[Pixel coordinate grounding data]
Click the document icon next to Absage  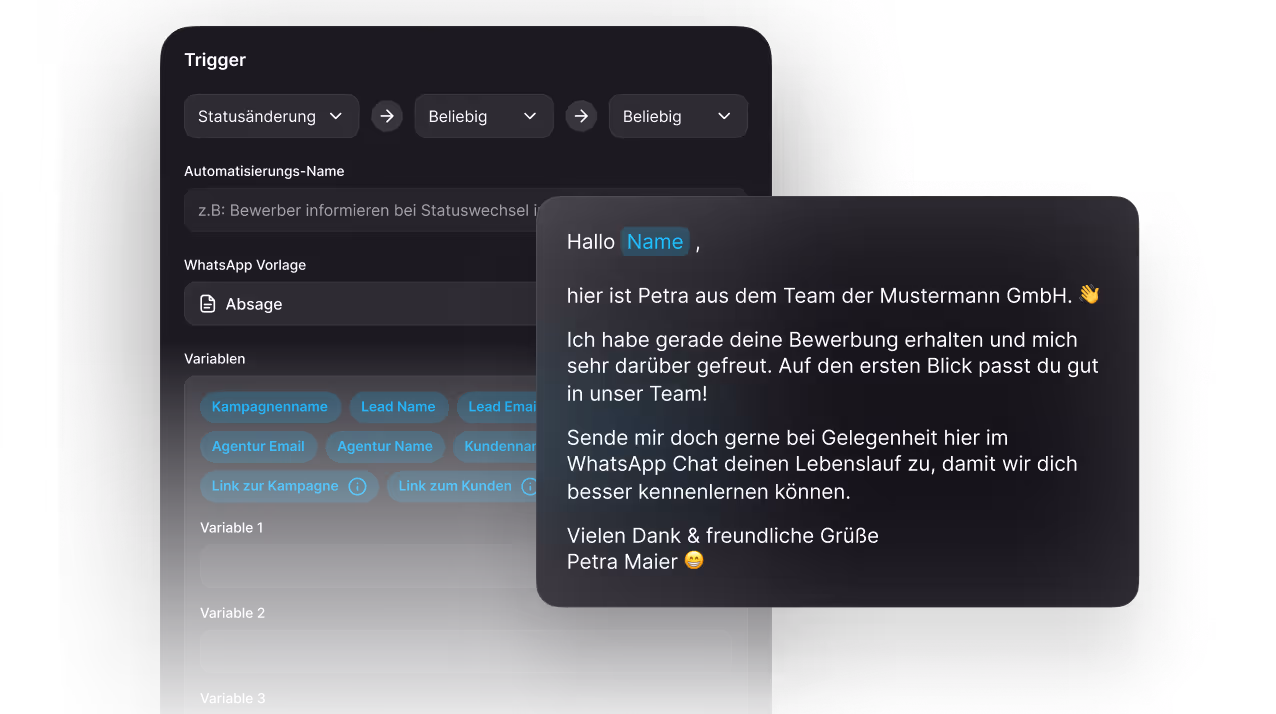tap(207, 303)
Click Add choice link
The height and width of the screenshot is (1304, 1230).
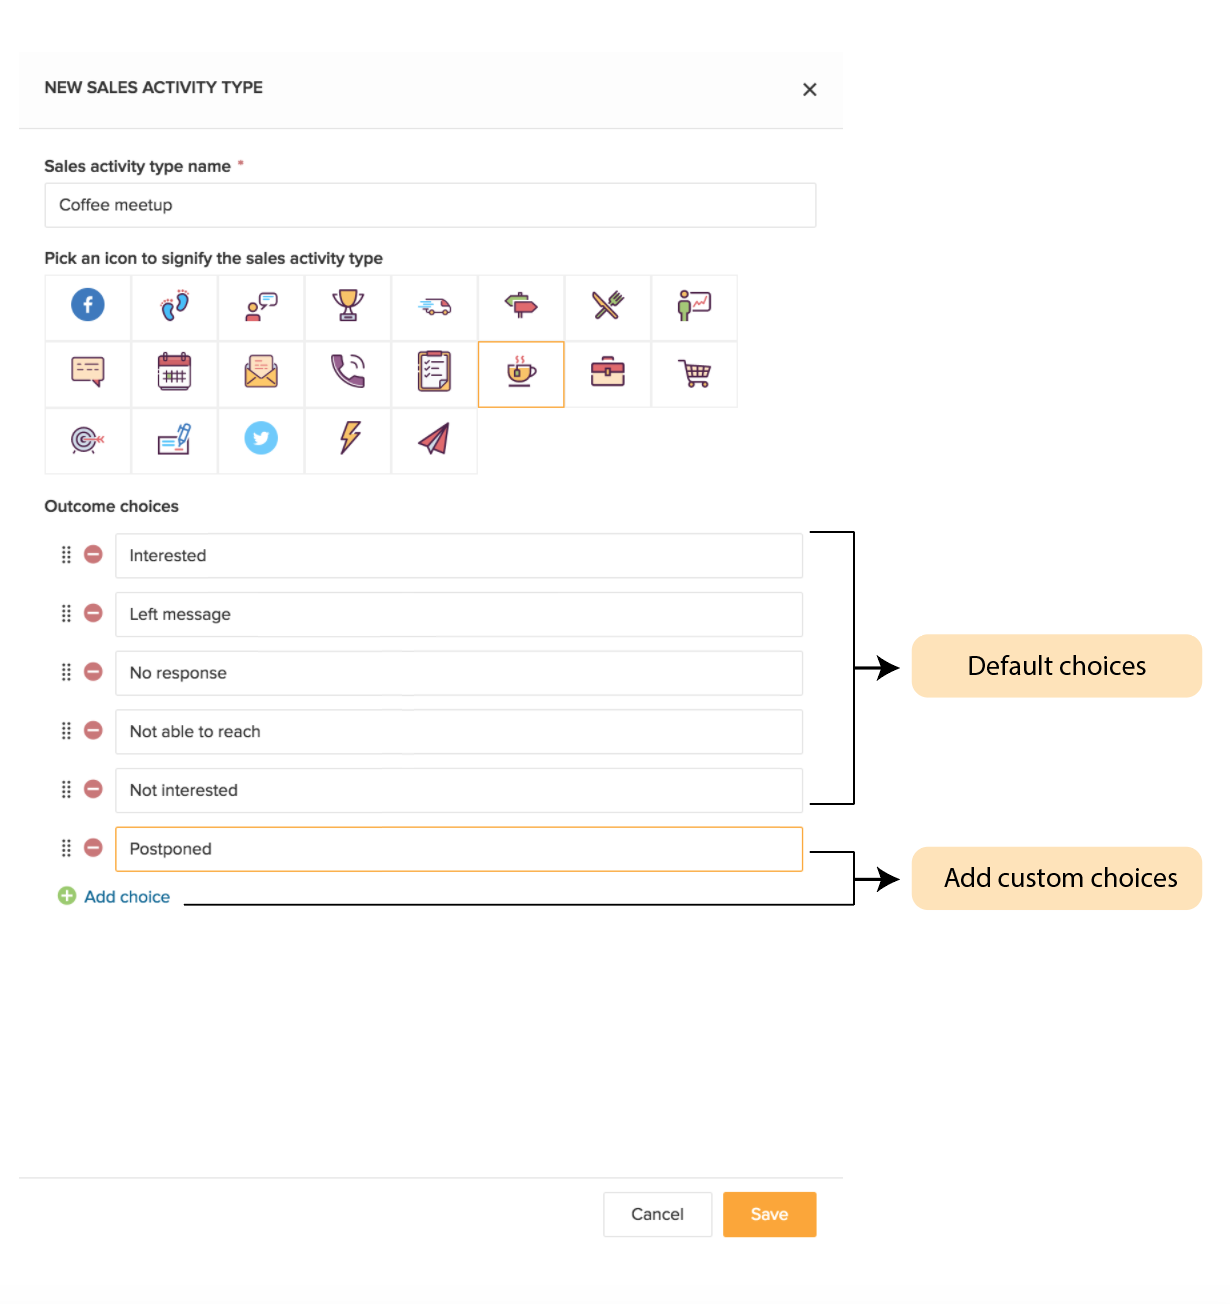click(x=126, y=897)
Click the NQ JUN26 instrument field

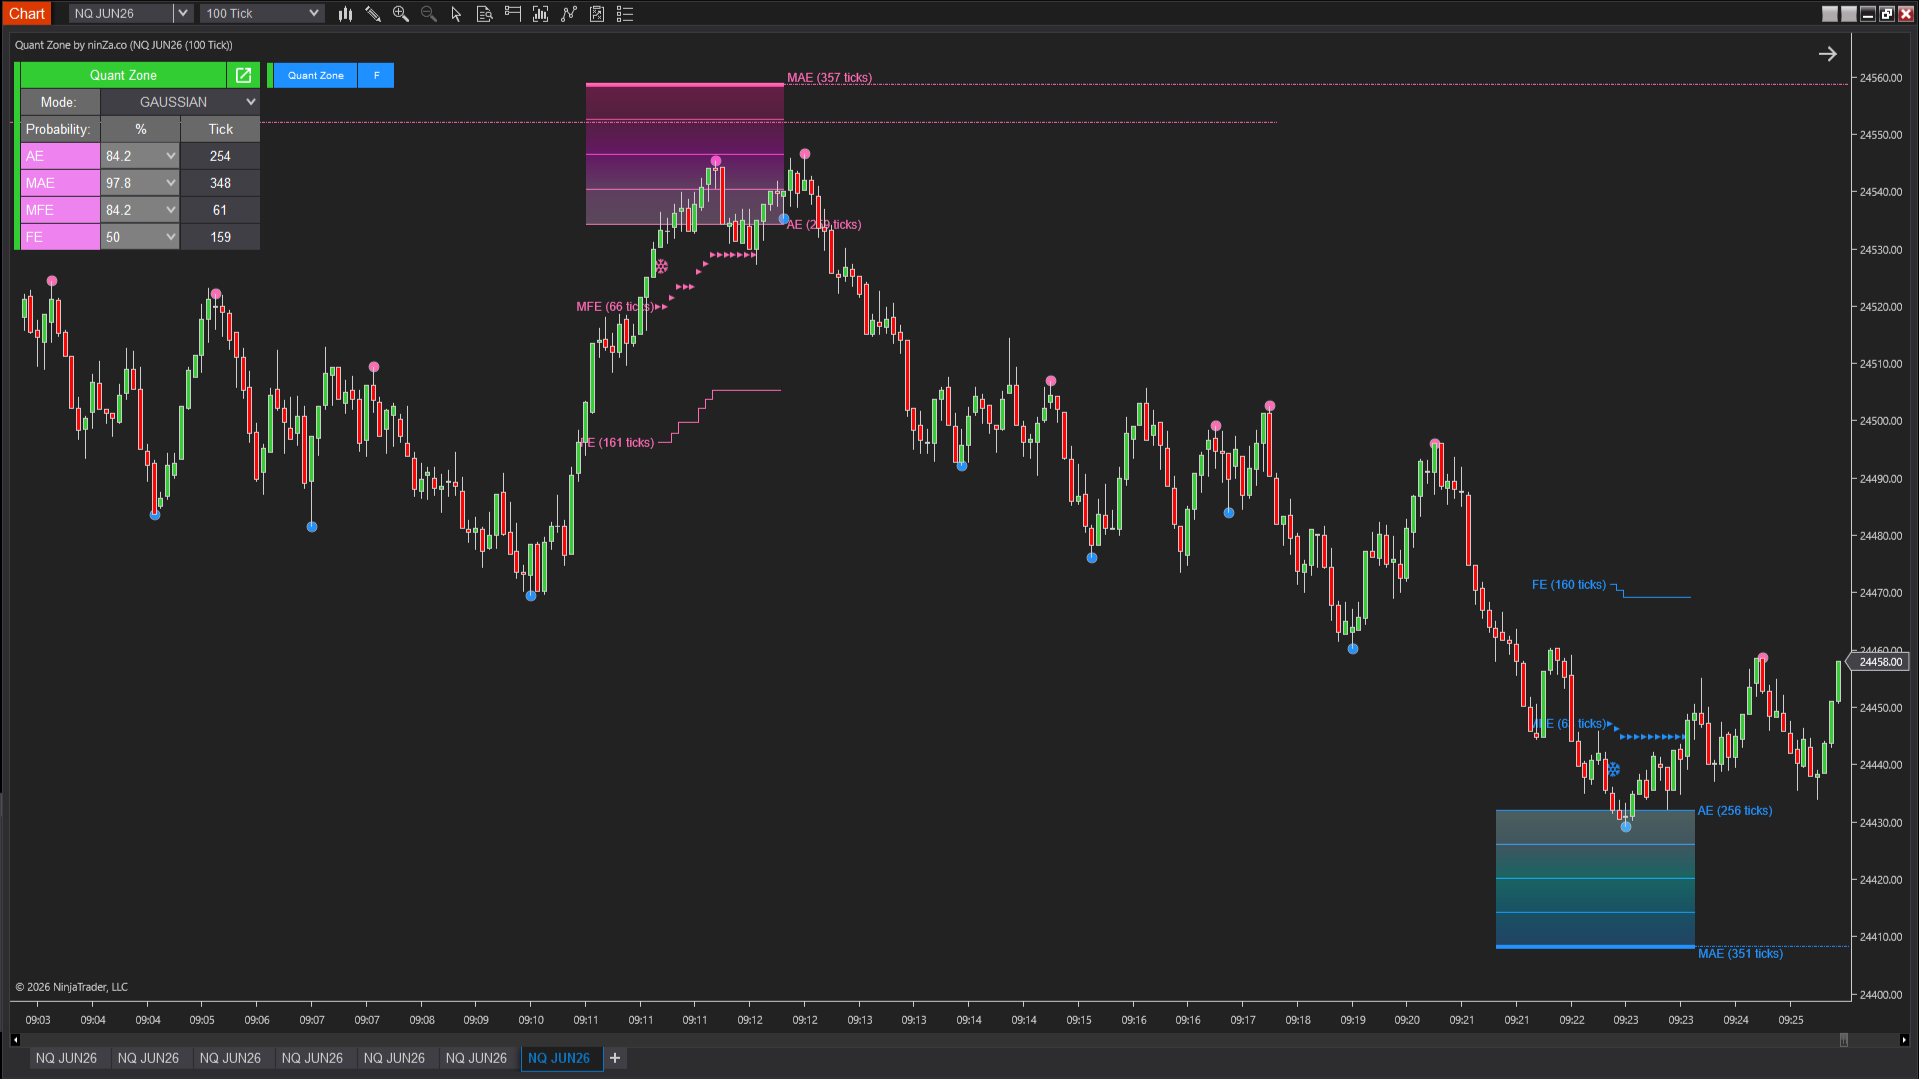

-- Your goal --
Please copy exactly the lines from the one containing "Click Add choice link" through the last line of the records, both ends included, and leave out any pictures.

-- Response below --
Click Add choice link
The height and width of the screenshot is (1304, 1230).
click(x=126, y=897)
Click the NQ JUN26 instrument field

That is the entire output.